> WHAT TO PRODUCE:
Using the entries below, write out the line with "Trim the audio", the line with "You are a computer-use agent.", and every line in between, exactly as each is written.

> PROVIDED INFORMATION:
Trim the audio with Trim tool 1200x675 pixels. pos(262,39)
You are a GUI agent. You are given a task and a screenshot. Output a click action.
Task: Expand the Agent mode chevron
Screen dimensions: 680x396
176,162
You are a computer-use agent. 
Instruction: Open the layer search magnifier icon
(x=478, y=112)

--

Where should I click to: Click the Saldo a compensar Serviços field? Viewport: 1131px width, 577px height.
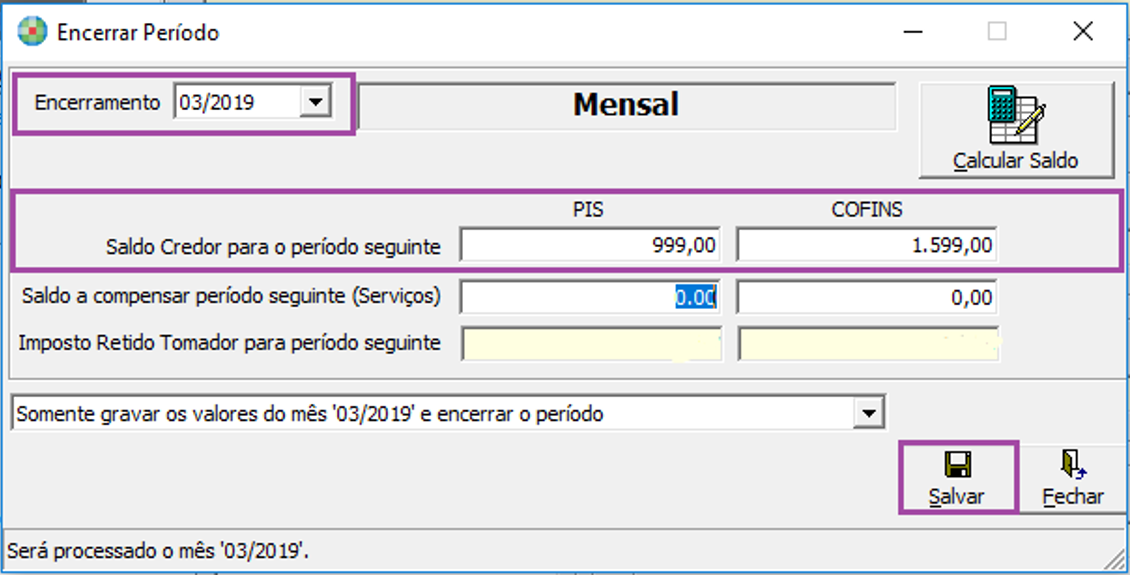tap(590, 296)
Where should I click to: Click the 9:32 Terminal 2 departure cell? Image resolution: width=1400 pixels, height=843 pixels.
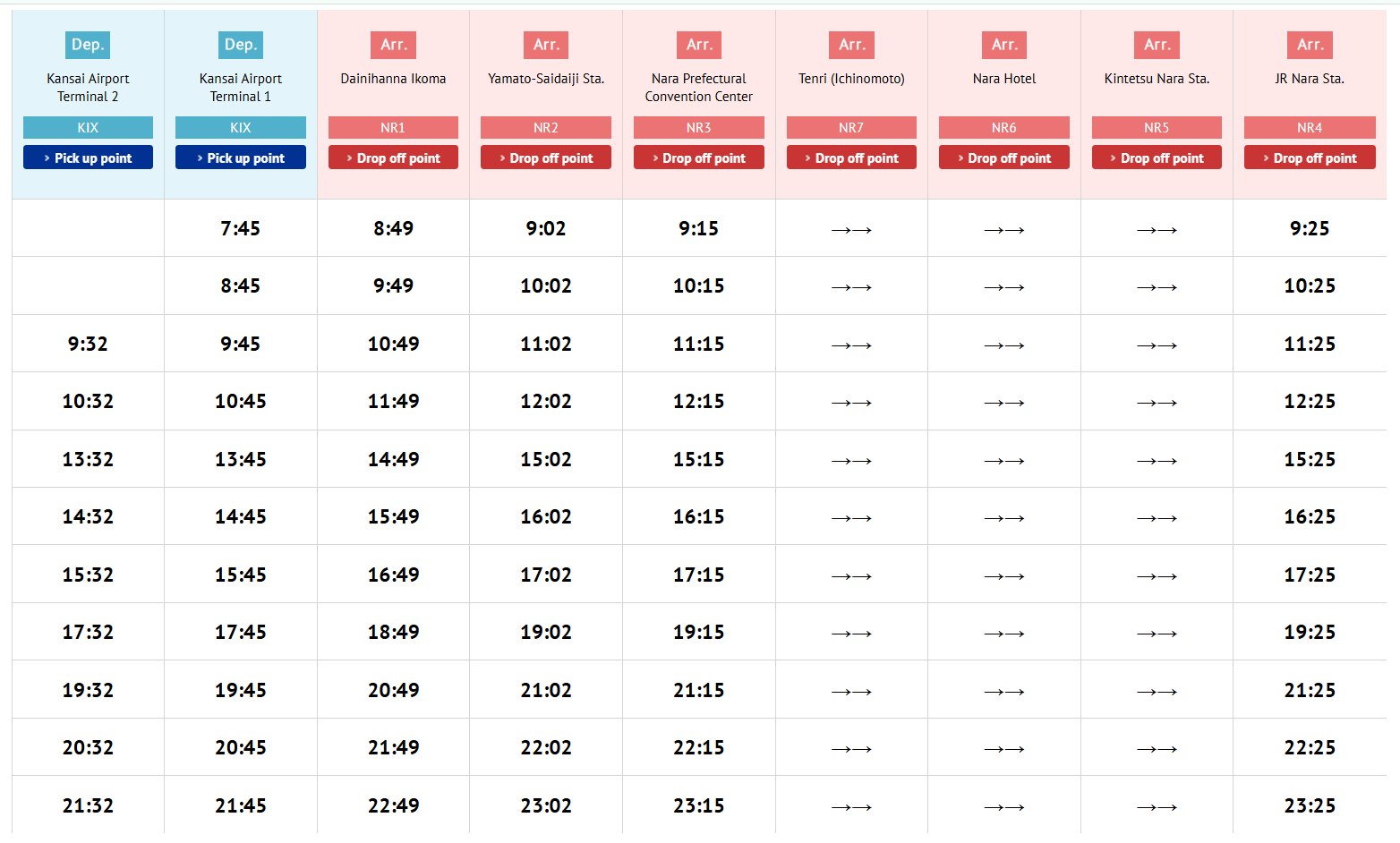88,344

> TASK RESULT:
Trim the audio with Trim tool 1200x675 pixels. pos(262,39)
You are a GUI agent. You are given a task and a screenshot. Output a click action.
Task: Expand the Agent mode chevron
Screen dimensions: 680x396
176,162
You are a computer-use agent. 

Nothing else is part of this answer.